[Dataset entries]
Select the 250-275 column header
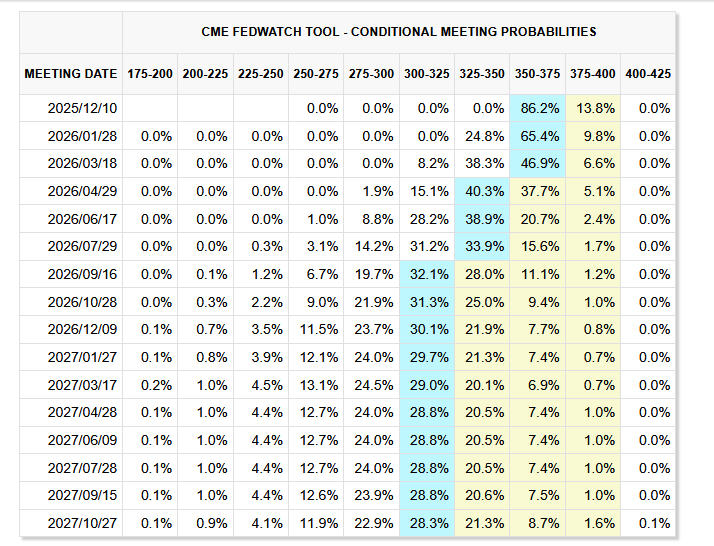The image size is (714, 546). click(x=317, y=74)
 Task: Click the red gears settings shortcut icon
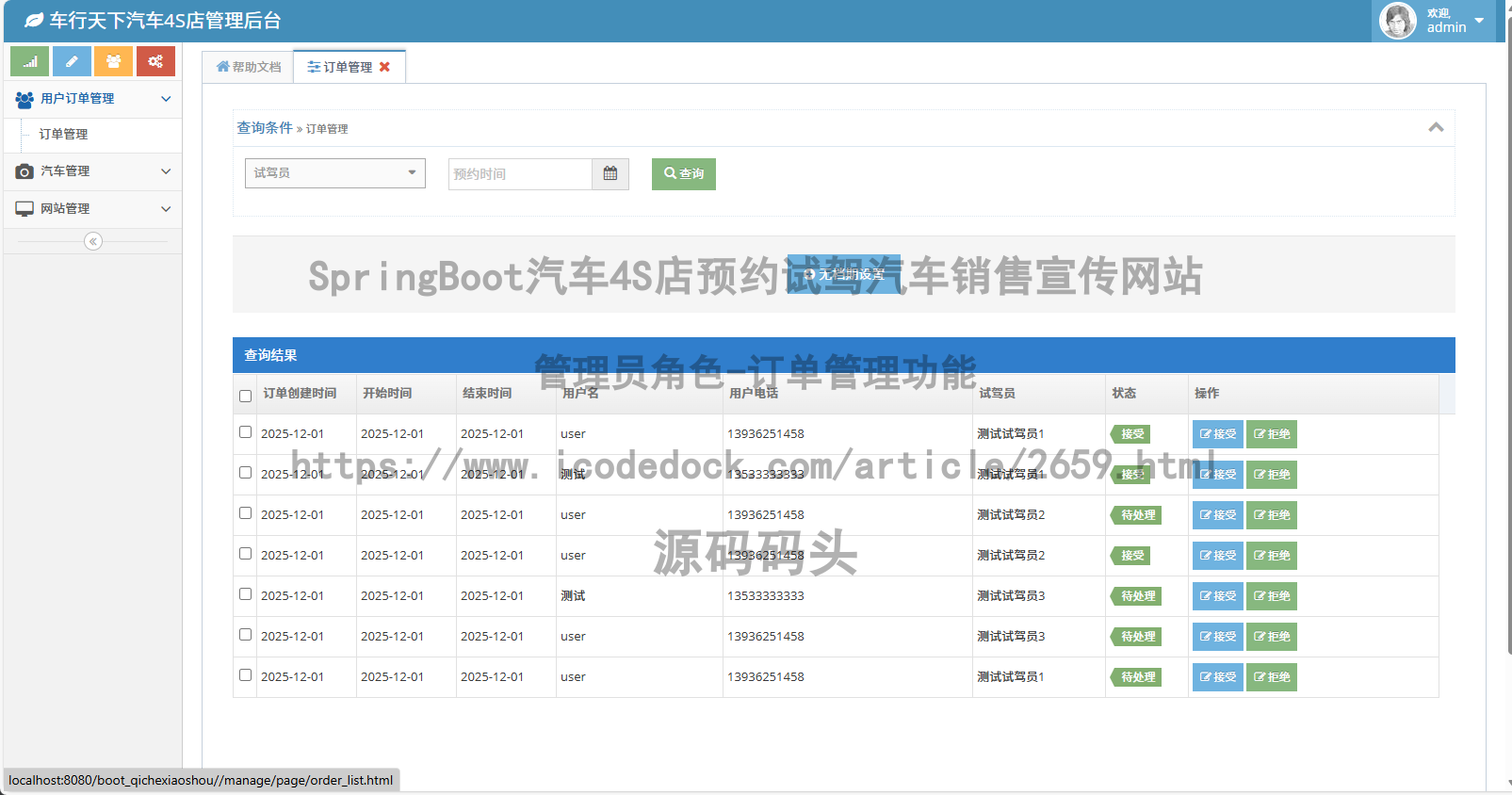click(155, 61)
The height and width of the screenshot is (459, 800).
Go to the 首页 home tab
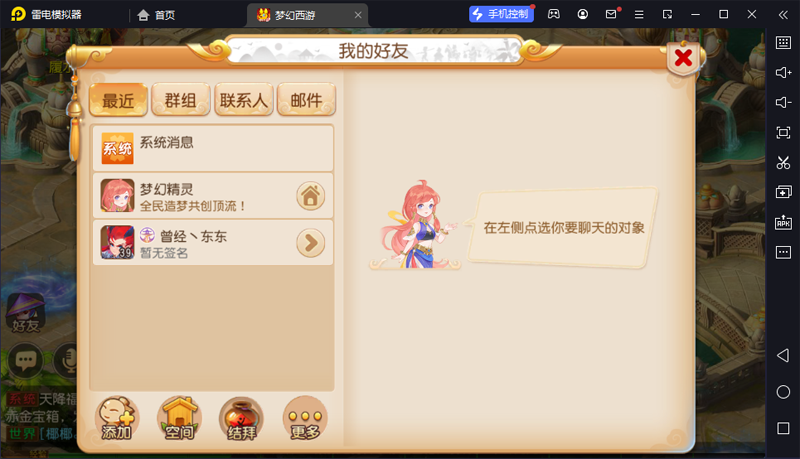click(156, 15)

Activity →
Repeat each line above exactly. The pictures stay out.

Exercise result →
Select the 250-275 column header
The image size is (714, 546). click(x=317, y=74)
 Task: Click the red gears settings shortcut icon
click(155, 61)
The height and width of the screenshot is (459, 800).
Go to the 首页 home tab
click(156, 15)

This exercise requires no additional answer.